Uccisa con un “piede di porco” durante una rapina: 2 arresti

Pubblicato il 28 Dicembre 2011 12:53 | Ultimo aggiornamento: 28 Dicembre 2011 13:19

ALESSANDRIA – E’ stata uccisa con un colpo alla testa sferrato con il ‘piede di porco’ con il quale poco prima era stata forzata la finestra dell’abitazione nella quale dormiva, in piena notte, ad Albisola Superiore (Savona): e’ morta cosi’ la pensionata Rosa Vivalda Bellino, di 88 anni, uccisa durante una rapina lo scorso 15 dicembre.

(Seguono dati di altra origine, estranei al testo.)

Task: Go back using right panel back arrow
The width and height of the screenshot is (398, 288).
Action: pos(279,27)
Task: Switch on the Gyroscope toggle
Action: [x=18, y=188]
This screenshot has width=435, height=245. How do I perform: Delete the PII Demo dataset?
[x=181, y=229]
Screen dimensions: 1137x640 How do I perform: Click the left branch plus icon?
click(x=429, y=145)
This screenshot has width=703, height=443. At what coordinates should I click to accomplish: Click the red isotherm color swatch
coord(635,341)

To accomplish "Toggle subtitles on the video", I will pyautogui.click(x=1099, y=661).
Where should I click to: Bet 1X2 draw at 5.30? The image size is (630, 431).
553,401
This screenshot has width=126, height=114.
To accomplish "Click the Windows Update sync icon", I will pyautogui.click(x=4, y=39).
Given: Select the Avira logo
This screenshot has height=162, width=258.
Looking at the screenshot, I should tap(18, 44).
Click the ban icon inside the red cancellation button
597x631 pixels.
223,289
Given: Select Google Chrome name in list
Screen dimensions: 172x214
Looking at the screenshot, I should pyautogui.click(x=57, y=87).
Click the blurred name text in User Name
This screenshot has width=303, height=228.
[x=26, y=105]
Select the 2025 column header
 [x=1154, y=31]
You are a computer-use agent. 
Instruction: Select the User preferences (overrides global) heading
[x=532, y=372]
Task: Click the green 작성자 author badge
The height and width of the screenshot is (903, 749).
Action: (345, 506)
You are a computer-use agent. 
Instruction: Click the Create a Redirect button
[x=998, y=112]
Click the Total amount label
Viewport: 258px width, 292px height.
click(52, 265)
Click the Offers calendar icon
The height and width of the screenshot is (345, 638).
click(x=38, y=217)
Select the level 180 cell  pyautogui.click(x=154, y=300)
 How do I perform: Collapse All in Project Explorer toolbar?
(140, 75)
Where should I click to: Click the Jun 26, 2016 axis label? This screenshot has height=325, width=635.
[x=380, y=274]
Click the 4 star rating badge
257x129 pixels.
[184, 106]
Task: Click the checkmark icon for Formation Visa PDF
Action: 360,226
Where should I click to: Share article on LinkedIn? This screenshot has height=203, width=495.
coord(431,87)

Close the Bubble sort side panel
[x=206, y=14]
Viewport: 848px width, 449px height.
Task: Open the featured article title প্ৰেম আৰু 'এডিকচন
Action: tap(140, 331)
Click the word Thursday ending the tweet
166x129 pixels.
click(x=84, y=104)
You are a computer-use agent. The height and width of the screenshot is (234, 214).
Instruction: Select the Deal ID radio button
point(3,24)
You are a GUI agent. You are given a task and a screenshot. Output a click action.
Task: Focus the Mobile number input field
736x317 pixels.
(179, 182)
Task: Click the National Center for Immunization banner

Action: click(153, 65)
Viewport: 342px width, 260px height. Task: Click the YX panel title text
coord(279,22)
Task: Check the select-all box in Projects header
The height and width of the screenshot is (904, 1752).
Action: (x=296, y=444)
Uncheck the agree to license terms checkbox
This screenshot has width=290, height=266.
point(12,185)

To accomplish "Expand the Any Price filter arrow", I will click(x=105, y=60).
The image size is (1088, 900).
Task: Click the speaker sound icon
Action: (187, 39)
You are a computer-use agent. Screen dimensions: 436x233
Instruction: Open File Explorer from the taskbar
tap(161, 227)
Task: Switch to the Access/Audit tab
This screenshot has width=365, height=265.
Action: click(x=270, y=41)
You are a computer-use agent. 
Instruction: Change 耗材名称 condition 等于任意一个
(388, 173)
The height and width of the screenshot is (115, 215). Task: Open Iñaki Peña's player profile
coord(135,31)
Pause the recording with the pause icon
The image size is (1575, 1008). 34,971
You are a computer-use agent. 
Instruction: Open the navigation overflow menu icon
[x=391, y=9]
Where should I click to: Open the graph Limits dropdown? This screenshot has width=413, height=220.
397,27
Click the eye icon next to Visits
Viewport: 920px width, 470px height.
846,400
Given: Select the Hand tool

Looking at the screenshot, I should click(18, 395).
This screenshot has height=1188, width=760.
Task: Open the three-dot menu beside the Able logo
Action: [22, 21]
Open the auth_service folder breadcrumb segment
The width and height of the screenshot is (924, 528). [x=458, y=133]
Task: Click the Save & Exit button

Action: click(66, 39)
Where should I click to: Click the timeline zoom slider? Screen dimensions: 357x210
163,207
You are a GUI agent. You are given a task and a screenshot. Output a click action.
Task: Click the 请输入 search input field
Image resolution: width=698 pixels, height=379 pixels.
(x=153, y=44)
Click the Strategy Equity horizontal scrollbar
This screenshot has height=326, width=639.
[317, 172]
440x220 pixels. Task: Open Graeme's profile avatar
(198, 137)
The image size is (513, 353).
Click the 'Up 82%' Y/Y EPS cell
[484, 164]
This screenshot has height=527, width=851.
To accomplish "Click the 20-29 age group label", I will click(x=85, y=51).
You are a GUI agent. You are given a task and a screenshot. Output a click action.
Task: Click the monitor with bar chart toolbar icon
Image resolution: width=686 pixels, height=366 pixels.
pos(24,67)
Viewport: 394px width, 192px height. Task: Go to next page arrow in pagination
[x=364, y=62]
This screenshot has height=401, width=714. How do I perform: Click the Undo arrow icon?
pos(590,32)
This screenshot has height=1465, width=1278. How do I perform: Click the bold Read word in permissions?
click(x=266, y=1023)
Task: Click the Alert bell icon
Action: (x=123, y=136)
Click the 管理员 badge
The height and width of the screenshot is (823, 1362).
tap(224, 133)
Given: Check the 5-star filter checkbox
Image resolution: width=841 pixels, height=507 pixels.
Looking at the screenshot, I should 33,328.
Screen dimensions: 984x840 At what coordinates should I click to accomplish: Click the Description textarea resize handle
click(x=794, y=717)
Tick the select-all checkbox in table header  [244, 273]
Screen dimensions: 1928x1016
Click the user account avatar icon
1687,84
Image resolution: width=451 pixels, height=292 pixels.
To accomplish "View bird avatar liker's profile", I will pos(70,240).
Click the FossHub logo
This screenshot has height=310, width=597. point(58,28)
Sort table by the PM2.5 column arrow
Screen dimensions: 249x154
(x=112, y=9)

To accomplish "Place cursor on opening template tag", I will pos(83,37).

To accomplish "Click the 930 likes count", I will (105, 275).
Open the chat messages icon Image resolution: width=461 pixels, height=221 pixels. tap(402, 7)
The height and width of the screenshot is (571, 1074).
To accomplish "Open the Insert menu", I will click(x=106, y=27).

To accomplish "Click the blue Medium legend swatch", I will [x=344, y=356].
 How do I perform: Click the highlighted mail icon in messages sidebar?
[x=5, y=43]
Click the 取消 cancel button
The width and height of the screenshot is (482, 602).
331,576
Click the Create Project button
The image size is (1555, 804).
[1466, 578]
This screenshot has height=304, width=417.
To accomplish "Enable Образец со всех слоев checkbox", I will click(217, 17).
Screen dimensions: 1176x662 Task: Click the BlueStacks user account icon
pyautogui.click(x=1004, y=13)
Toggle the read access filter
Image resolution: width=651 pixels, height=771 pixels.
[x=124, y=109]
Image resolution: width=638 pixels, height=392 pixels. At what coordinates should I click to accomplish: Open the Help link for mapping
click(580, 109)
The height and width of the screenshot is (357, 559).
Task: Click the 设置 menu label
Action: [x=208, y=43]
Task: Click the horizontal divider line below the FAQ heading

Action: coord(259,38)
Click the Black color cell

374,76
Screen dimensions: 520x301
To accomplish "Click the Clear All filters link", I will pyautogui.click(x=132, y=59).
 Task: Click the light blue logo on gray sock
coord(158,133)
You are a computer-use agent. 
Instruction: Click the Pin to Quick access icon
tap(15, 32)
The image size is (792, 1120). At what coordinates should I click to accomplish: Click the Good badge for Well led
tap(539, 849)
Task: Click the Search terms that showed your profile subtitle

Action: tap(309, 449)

Per il delitto, Polizia e Carabinieri hanno arrestato gli albanesi Viktor Markja, di 22 anni e Eugen Dervishi, di 25, entrambi senza fissa dimora. Il primo e’ stato arrestato ad Alessandria; l’altro, nella zona di Ricaldone, sempre nell’Alessandrino, dove – hanno reso noto stamani i Carabinieri del Nucleo Investigativo di Savona e la Squadra Mobile della Questura di Alessandria, in due conferenze stampa – e’ stata trovata l’arma del delitto e un fucile calibro 22. Sono accusati di tentativo di omicidio volontario e tentativo di rapina.

Il ‘piede di porco’ – e’ stato reso noto – non presentava macchie di sangue e sara’ ora esaminato dagli investigatori in laboratorio con analisi scientifiche. Durante le indagini, coordinate dalla Procura della Repubblica di Savona, e’ stato accertato che la sera stessa dell’omicidio, per la fuga, i due avevano utilizzato uno scooter rubato in zona.

A mettere sulla pista giusta gli inquirenti e’ stata una telefonata concitata in albanese effettuata nella notte del delitto: la cella attivata si trovava nella zona di Albisola Superiore. Era stata intercettata la voce affannata, di una persona giovane che stava scappando in preda alla disperazione. Quella conversazione e’ stata la chiave che ha dato una svolta per ricostruire l’omicidio di Rosa Vivalda Bellino.

La donna si era svegliata nel cuore della notte, presumibilmente dopo aver sentito dei rumori in casa e aveva scoperto i due giovani che erano entrati dopo aver forzato una finestra. Era stata cosi’ colpita alla testa con lo stesso attrezzo con il quale era stato forzato l’infisso.   A scoprire il corpo senza vita della donna era stato, il mattino seguente, un vicino di casa, che aveva immediatamente dato l’allarme dopo aver trovato l’appartamento messo a soqquadro e, sul letto, il cadavere della vicina.